UTSOAThe University of Texas at Austin School of Architecture

spring 2006

LAR 696:
PEMEX Refinery – Mexico City Advanced Design Studio

Instructor:


Course Description

Elective studios offering students an opportunity to explore particular topics in landscape, often in collaboration with architecture and community and regional planning graduate students. Fifteen laboratory hours a week for one semester. May be repeated for credit when the topics vary.

Project/Studio Description

Reclaiming the Post-Industrial Landscape of Mexico City
The Ex Refineria de Azcapotzalco.

The Studio
Professor Mario Schjetnan

Reclaiming and recycling former industrial sites is becoming one of the most important activities of landscape architects or "landscape urbanists" in the early XXI century. The term "manufactured sites" coined by Niall Kirkwood underlines the notions of new attitudes and theory in technology, science and design towards the condition of post - industrial landscapes in many of our cities. The new attitude, as expressed in several exemplary projects around the world, demonstrates that remediation per se of abandoned, contaminated or despoiled sites, devoid of clear intentions and programs for reuse with intelligent proposals of landscape design are actually less expensive, faster and urbanistically more successful. In other words, it is imperative to approach the site and its conditions in an integral way, where the teams of scientists, environmental engineers, and landscape architects and urbanists determine in conjunction the level of contamination, the remediation strategy, and the theory of reuse or conservation of preexisting structures, concomitant with the landscape concept.

The Studio will look at the abandoned site of the former PEMEX oil refinery of Mexico City, in the area of Azcapotzalco. The studio will be developed in two phases: the first phase will deal with the conditions of the site, its precedents, history and urban considerations in order to develop alternatives of reuse and a conceptual master plan. The second phase will elaborate at the level of design a portion or element within the master plan.
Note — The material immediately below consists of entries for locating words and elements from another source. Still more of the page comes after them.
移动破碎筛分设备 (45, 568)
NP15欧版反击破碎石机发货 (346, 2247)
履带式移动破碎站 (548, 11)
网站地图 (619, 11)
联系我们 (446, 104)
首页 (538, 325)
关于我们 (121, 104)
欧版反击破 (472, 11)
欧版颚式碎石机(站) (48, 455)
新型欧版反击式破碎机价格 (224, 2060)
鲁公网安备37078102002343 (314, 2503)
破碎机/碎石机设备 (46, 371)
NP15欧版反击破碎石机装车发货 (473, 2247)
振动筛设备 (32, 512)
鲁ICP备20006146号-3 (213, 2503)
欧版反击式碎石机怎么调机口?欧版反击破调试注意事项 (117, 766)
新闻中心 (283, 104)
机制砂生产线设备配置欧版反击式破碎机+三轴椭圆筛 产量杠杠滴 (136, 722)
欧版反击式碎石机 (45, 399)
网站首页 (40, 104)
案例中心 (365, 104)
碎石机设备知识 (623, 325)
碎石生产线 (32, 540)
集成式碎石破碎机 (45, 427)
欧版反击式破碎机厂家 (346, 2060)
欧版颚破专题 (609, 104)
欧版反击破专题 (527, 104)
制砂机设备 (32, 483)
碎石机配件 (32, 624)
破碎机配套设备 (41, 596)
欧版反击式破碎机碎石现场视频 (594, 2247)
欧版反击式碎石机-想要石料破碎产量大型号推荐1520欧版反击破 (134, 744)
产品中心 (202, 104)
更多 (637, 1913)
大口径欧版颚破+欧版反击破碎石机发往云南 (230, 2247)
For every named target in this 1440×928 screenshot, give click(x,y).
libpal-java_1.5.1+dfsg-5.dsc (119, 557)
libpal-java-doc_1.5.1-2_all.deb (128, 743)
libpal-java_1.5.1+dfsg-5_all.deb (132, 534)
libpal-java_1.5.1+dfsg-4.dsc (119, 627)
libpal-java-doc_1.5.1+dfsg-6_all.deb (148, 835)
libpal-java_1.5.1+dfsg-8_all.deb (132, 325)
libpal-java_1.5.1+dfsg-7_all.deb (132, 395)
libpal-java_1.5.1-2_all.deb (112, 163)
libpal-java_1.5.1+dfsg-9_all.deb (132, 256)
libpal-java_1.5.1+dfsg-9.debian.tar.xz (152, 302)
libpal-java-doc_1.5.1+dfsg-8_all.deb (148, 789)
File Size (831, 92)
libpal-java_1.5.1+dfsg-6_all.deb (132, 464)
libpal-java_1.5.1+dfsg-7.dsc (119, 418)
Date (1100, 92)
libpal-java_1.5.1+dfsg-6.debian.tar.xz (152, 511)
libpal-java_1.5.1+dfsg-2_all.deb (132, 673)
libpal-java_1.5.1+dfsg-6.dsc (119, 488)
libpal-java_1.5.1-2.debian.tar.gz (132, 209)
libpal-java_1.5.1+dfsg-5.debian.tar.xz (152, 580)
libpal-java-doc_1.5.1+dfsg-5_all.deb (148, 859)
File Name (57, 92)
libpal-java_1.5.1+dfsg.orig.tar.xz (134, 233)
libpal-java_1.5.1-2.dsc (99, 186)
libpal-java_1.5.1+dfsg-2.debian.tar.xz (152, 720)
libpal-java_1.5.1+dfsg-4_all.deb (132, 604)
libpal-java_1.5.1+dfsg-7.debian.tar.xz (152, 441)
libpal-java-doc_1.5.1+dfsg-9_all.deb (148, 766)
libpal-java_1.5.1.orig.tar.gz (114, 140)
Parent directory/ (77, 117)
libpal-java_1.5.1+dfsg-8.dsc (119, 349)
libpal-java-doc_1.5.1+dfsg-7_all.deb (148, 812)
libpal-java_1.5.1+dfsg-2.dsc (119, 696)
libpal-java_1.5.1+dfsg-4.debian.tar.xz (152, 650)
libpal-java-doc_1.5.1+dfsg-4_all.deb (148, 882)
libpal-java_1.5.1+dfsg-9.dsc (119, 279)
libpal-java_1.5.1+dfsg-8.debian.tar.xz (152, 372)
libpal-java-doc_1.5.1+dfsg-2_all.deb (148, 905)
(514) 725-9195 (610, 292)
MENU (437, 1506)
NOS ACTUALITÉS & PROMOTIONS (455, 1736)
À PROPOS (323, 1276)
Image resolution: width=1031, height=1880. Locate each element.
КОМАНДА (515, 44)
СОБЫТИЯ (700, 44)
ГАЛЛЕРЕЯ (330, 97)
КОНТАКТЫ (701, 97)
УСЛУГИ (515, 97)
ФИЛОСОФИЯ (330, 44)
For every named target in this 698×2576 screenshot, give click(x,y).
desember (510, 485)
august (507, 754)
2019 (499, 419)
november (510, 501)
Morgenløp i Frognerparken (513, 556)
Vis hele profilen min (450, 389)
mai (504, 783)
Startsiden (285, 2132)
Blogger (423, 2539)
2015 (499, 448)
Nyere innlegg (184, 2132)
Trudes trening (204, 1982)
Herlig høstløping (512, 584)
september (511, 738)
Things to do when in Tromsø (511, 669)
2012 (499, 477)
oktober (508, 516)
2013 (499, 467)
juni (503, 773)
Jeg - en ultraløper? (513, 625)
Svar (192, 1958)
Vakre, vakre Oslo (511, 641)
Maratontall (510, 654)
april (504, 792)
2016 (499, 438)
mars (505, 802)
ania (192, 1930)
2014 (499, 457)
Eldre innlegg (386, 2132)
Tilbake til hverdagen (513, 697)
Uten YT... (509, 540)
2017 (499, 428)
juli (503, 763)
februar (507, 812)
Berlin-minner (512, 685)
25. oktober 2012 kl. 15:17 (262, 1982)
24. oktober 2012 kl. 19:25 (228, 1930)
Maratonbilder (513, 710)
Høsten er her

The Studio class will travel to Mexico City in the early part of the semester in order to understand the site, region and its possibilities and relationship in the metropolitan area.

The Site

The Azcapotzalco oil refinery of Mexico City (MC) produced for half a century (from the 1940's to the 1990's) the oils and gasoline for the motorcars and trucks that helped move the circulation of people and goods in a period of extreme rapid expansion of the Metropolitan Area (MCMA). In that period, the MCMA grew from 1million inhabitants to 16 million. In 1992, the Oil Refinery was closed down, due to the pressure of surrounding communities, who perceived it as potential threat to life and security and to the intensive air pollution emanating from processes that became old in contrast to new technologies and demand for better and cleaner products. Azcapotzalco is a district of Mexico City with a long history of settlement before the Aztec dominance, evolving into cattle farms and milk production in the XIX and early part of the XX centuries. The area became an important industrial sector in Mexico City from the 1940's to the present and is in a process of transformation, as many of the industries have closed, becoming obsolete or have been moved to other areas of the country.

The refinery site is a flat terrain of around 100 hectares, in a clearly strategic location, sitting close to the central part of the city and with excellent communications of primary roads and rapid transit (metro), and served by electricity and other infrastructure.

As in other sites of closed refineries in other parts of the world, the soils are contaminated and need to be "remediated"; that is, a thorough process of decontamination, cleaning and capping has to be devised, designed and established in order to be able to "recycle" and reuse the site contemplating the future habitation in conditions of health and security.

The Seminar
Professor Lynn Osgood

In parallel with the design investigation of the post-industrial urban landscape, a series of seven seminar classes with be offered to help frame the larger question of praxis in contemporary design. Praxis here will be looked at not simply as an application of theory in design work, but as the educator Paulo Freire defines, a cycle of action and reflection that is creative, intentional and iterative in nature.

Beginning with a historical look at the early shift into the modern era of design, the series will look at both the sites and media of exploration that define landscape architecture as a discipline. Individual seminars will focus on topics that cross the disciplines of architecture, planning, and urban design, but that also take on unique characteristics based upon the landscape medium. And just as designs must range from the small to the large scale, we too will ask how larger trends within the field can inform the specific design decisions for individual projects.

The series of seminars will address:

  • Contemporary theory - modern beginnings
  • Contemporary theory - postmodern trends and evolving ideas of praxis
  • Concepts of nature/Nature and culture/Culture
  • Representation, mapping and production
  • Temporality and Narrative
  • Materiality and Phenomenology
  • Evolving understandings of 'site' and 'place'

Course Structure

The organization of the course will involve individual and group work and investigations of both research and design. The course will be phased with sequences of research and design alternating twice through the semester. Information from research will be shared between the students at class pin-ups, informal presentations, and seminars/talks, while individual design proposals are being pursued.

Time Commitment

Class times as stated in the Graduate Catalog, and as much additional time as necessary to meet the objectives of the course. Participation and attendance in all studio reviews and pin-ups are required. Absences will be accepted only with appropriate documentation from a physician.